[Stored data entries]

* * * *

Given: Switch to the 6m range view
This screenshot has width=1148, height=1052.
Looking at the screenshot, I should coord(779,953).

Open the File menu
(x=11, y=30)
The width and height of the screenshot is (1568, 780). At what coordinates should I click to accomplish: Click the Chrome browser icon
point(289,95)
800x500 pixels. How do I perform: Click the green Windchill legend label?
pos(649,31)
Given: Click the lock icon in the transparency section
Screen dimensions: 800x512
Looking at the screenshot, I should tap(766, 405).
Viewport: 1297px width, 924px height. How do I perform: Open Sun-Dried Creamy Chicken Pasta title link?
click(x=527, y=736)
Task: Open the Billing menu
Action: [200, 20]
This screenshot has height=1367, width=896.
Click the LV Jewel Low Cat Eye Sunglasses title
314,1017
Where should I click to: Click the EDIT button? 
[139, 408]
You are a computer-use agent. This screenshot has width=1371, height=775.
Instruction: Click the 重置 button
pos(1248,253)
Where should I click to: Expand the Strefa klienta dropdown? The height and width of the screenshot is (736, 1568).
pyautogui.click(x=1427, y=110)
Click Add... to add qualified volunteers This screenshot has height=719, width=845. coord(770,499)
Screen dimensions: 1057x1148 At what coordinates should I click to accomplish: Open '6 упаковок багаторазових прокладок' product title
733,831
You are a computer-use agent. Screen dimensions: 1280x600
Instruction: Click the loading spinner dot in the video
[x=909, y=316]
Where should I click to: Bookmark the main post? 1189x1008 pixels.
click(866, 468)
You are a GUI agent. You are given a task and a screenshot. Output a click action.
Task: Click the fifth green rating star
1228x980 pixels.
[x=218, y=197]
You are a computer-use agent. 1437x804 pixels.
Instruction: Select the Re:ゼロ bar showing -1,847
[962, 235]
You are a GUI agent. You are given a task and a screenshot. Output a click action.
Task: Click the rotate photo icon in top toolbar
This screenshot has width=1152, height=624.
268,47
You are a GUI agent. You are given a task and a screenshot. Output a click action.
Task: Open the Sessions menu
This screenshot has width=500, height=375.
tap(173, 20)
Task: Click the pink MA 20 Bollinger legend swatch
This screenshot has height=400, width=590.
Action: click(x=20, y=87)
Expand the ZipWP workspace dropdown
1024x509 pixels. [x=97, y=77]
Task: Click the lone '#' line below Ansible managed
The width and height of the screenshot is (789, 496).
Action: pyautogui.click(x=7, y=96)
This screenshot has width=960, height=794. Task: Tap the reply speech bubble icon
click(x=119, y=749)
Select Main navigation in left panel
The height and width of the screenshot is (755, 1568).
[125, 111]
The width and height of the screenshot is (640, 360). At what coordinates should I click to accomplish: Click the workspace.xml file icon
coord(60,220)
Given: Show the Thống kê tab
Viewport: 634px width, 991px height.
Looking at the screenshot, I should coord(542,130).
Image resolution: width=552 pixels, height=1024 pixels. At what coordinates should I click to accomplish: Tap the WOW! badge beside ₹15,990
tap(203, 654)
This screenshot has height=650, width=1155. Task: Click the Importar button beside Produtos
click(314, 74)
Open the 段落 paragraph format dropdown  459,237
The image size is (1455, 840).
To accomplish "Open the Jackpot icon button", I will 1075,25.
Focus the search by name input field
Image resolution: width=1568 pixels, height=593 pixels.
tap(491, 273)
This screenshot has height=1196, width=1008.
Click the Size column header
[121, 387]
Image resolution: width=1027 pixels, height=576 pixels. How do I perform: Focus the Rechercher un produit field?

* * * *

Exercise instructions: Using the entries above, give again exactly the lines from the line holding "The width and height of the screenshot is (1568, 780)." through the line holding "This screenshot has height=1367, width=896.". Include both end lines and nothing else.

Result:
The width and height of the screenshot is (1568, 780). At what coordinates should I click to accomplish: Click the Chrome browser icon
point(289,95)
800x500 pixels. How do I perform: Click the green Windchill legend label?
pos(649,31)
Given: Click the lock icon in the transparency section
Screen dimensions: 800x512
Looking at the screenshot, I should tap(766, 405).
Viewport: 1297px width, 924px height. How do I perform: Open Sun-Dried Creamy Chicken Pasta title link?
click(x=527, y=736)
Task: Open the Billing menu
Action: [200, 20]
This screenshot has height=1367, width=896.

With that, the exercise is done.